(PET CARE/DOGS) Making your home a safe place for everyone takes thought and preparation. No doubt, you’ve probably considered safety gates to block pets’ access to certain rooms. You’re also careful about opening outside doors. But have you ever considered the indoor air quality of your home?
Pets not only contribute to this issue, but they can also suffer from the effects at the same time. Read on to learn more about indoor air quality and pet health.
How Pets Affect the Air
While this article focuses on dogs, many of the points also refer to cats and other furry pets.
Dogs come in many sizes, shapes, and fur types. They often groom themselves, shed, and carry pollen on their fur when they come inside. They also tend to shake vigorously and transmit pet dander, pollen, dust, and other allergens into the air.
Homeowners may not realize how much their dogs contribute to the particles that are floating in the air. If you or your loved ones have experienced chronic symptoms like allergic reactions or colds, you may want to take a good look at your ventilation system.

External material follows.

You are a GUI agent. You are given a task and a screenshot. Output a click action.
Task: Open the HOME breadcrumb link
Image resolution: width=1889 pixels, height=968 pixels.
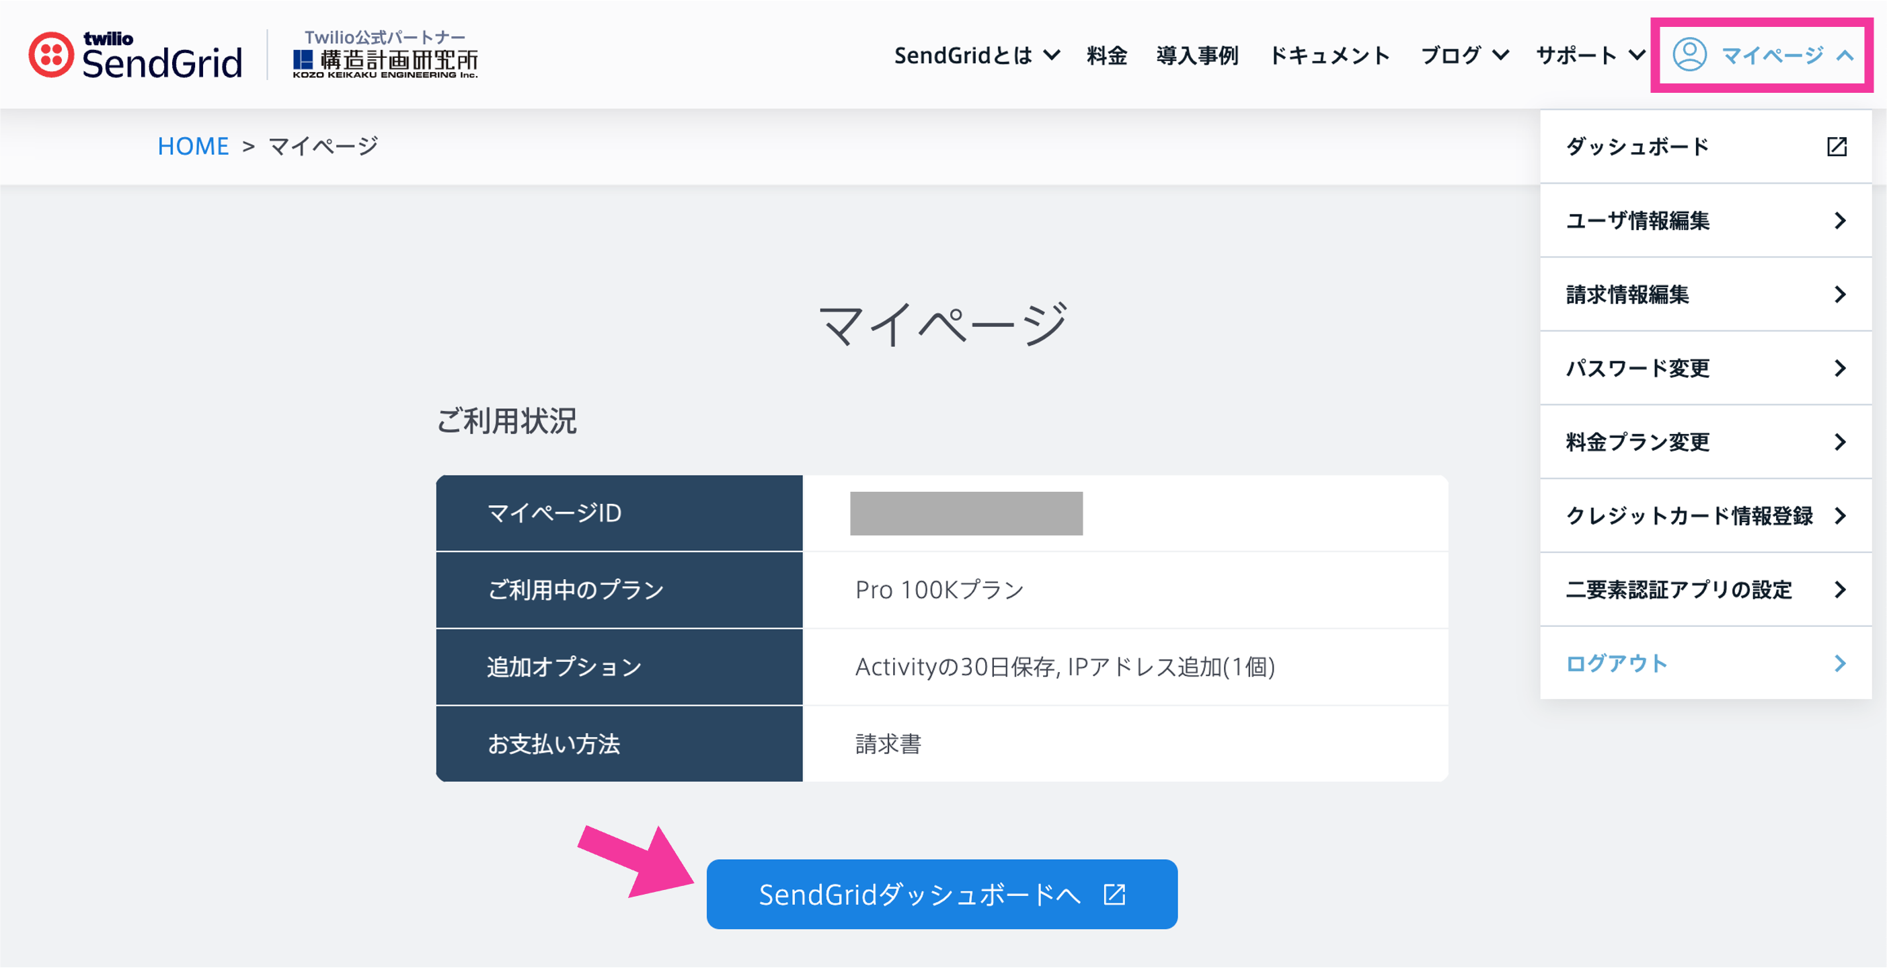tap(193, 145)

Your HVAC system may not be fully opt to filter the air when you have pets–especially if you have more than one furry friend in your household. Ducts may be coated with dust, the filters may need to be changed more frequently, and air intake vents may become blocked. Regular inspections and updates to your home systems will ensure the HVAC is functioning at peak efficiency so everyone can breathe more easily.
Pet Care in the Home
Dogs take a certain amount of care and attention. Just as each individual has needs, so do the pets who live in your home. Being aware of unique situations within your sphere of influence is the first step to taking action. This may even mean the unpleasant alternative of reducing the number of pets in your home. The consequences may be far greater than you realize.
That aside, taking good care of your dog doesn’t have to interfere with other activities. Bathing your dog regularly will keep their fur free of allergens like dust, debris, pollen, and so forth. There are even dog shampoos that reduce the allergens that can be found in other dog grooming products. Consult with your vet or local pet store expert for more information.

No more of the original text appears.